Regulations

Federal government kick starts review of Canada’s auto fuel-efficiency standards

Federal government kick starts review of Canada's auto fuel-efficiency standards

Canada’s federal government is revisiting its auto fuel-efficiency standards for the years 2022-25.

Environment and Climate Change Minister Catherine McKenna released a discussion paper this week, kicking off the evaluation of Canada’s existing 2022-25 vehicle regulations, which were put in place in partnership with the U.S. during the previous administration under President Barack Obama in 2014. The commitment to a mid-term review was included in the 2014 regulations, and the review is not a result of the recent policy change proposed by the Trump administration to freeze U.S. fuel-efficiency regulations at 2020 levels.

Caroline Theriault, a spokesperson for the ministry, said Canada will look at both environmental and economic impact in that review and complete it before any decisions are made on how to proceed.

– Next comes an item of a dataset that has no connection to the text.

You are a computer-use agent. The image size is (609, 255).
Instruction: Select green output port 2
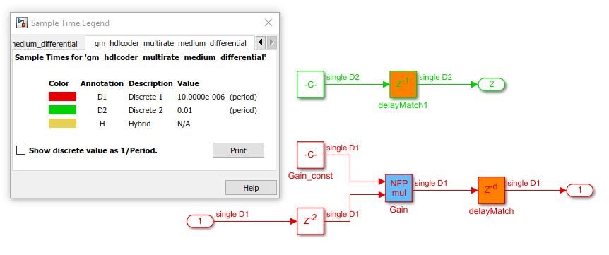point(491,84)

Canada has typically harmonized its vehicle-efficiency regulations with the United States because of the fully integrated nature of the North American vehicle market. The Canadian market of about two million vehicles sold annually is too small to develop unique standards, according to Mark Nantais, president of the Canadian Vehicle Manufacturers Association.

Standards that are harmonized between Canada and the United States are “deeply entrenched in our integrated market for vehicle sales and production,” Nantais said. Canada’s auto sector has consistently urged Canada’s federal government to align its regulation with those in the United States.